> [Directions for this task]:
Every line below must be reproduced exactly. Copy them all.

(Data records)
***

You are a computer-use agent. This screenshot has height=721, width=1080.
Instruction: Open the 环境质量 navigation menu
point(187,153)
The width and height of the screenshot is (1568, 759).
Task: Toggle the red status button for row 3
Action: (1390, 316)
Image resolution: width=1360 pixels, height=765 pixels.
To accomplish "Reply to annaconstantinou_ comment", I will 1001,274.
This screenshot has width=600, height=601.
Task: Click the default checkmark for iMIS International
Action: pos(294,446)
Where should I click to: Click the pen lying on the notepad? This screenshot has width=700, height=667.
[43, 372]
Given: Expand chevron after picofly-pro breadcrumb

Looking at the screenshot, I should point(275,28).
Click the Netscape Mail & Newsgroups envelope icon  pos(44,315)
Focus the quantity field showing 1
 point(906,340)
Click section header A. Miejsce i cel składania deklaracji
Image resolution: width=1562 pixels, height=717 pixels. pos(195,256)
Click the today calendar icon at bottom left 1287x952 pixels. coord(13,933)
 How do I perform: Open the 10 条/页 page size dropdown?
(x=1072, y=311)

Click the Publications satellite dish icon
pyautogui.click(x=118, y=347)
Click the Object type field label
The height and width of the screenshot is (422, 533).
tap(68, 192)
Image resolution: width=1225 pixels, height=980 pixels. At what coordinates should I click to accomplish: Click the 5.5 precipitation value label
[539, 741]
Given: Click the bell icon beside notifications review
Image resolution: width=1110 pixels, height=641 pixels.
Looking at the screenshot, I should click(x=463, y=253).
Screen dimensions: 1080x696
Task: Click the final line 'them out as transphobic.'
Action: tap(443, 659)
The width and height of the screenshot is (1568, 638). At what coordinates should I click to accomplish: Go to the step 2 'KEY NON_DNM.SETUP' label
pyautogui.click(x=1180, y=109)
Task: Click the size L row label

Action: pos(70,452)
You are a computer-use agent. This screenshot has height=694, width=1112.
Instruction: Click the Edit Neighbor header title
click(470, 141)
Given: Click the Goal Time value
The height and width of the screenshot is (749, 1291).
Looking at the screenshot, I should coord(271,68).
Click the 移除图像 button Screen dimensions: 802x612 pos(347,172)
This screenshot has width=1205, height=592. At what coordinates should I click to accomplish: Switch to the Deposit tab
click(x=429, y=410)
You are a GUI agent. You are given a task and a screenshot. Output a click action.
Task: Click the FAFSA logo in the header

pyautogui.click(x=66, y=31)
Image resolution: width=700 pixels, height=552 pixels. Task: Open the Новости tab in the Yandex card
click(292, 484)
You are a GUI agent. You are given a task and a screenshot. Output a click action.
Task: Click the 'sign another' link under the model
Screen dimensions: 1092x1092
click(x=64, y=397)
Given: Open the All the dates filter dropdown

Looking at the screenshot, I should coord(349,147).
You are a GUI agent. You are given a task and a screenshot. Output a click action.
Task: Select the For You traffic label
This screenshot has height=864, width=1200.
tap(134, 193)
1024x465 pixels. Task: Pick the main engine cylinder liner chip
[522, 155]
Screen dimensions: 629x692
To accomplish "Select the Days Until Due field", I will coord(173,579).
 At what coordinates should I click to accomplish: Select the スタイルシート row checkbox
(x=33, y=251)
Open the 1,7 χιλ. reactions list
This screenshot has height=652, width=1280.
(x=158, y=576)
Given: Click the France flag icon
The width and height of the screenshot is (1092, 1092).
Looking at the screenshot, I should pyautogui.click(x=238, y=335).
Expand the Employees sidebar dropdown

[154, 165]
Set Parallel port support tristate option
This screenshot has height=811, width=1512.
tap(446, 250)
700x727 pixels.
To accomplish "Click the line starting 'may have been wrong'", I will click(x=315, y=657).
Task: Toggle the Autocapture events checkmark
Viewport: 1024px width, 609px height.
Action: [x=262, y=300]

***

> [Answer to the problem]:
You are a computer-use agent. This screenshot has height=721, width=1080.
Instruction: Open the 环境质量 navigation menu
point(187,153)
The width and height of the screenshot is (1568, 759).
Task: Toggle the red status button for row 3
Action: (1390, 316)
Image resolution: width=1360 pixels, height=765 pixels.
To accomplish "Reply to annaconstantinou_ comment", I will 1001,274.
This screenshot has width=600, height=601.
Task: Click the default checkmark for iMIS International
Action: pos(294,446)
Where should I click to: Click the pen lying on the notepad? This screenshot has width=700, height=667.
[43, 372]
Given: Expand chevron after picofly-pro breadcrumb

Looking at the screenshot, I should point(275,28).
Click the Netscape Mail & Newsgroups envelope icon  pos(44,315)
Focus the quantity field showing 1
 point(906,340)
Click section header A. Miejsce i cel składania deklaracji
Image resolution: width=1562 pixels, height=717 pixels. pos(195,256)
Click the today calendar icon at bottom left 1287x952 pixels. coord(13,933)
 How do I perform: Open the 10 条/页 page size dropdown?
(x=1072, y=311)

Click the Publications satellite dish icon
pyautogui.click(x=118, y=347)
Click the Object type field label
The height and width of the screenshot is (422, 533).
tap(68, 192)
Image resolution: width=1225 pixels, height=980 pixels. At what coordinates should I click to accomplish: Click the 5.5 precipitation value label
[539, 741]
Given: Click the bell icon beside notifications review
Image resolution: width=1110 pixels, height=641 pixels.
Looking at the screenshot, I should click(x=463, y=253).
Screen dimensions: 1080x696
Task: Click the final line 'them out as transphobic.'
Action: tap(443, 659)
The width and height of the screenshot is (1568, 638). At what coordinates should I click to accomplish: Go to the step 2 'KEY NON_DNM.SETUP' label
pyautogui.click(x=1180, y=109)
Task: Click the size L row label

Action: pos(70,452)
You are a computer-use agent. This screenshot has height=694, width=1112.
Instruction: Click the Edit Neighbor header title
click(470, 141)
Given: Click the Goal Time value
The height and width of the screenshot is (749, 1291).
Looking at the screenshot, I should coord(271,68).
Click the 移除图像 button Screen dimensions: 802x612 pos(347,172)
This screenshot has width=1205, height=592. At what coordinates should I click to accomplish: Switch to the Deposit tab
click(x=429, y=410)
You are a GUI agent. You are given a task and a screenshot. Output a click action.
Task: Click the FAFSA logo in the header

pyautogui.click(x=66, y=31)
Image resolution: width=700 pixels, height=552 pixels. Task: Open the Новости tab in the Yandex card
click(292, 484)
You are a GUI agent. You are given a task and a screenshot. Output a click action.
Task: Click the 'sign another' link under the model
Screen dimensions: 1092x1092
click(x=64, y=397)
Given: Open the All the dates filter dropdown

Looking at the screenshot, I should coord(349,147).
You are a GUI agent. You are given a task and a screenshot. Output a click action.
Task: Select the For You traffic label
This screenshot has height=864, width=1200.
tap(134, 193)
1024x465 pixels. Task: Pick the main engine cylinder liner chip
[522, 155]
Screen dimensions: 629x692
To accomplish "Select the Days Until Due field", I will coord(173,579).
 At what coordinates should I click to accomplish: Select the スタイルシート row checkbox
(x=33, y=251)
Open the 1,7 χιλ. reactions list
This screenshot has height=652, width=1280.
(x=158, y=576)
Given: Click the France flag icon
The width and height of the screenshot is (1092, 1092).
Looking at the screenshot, I should pyautogui.click(x=238, y=335).
Expand the Employees sidebar dropdown

[154, 165]
Set Parallel port support tristate option
This screenshot has height=811, width=1512.
tap(446, 250)
700x727 pixels.
To accomplish "Click the line starting 'may have been wrong'", I will click(x=315, y=657).
Task: Toggle the Autocapture events checkmark
Viewport: 1024px width, 609px height.
Action: [x=262, y=300]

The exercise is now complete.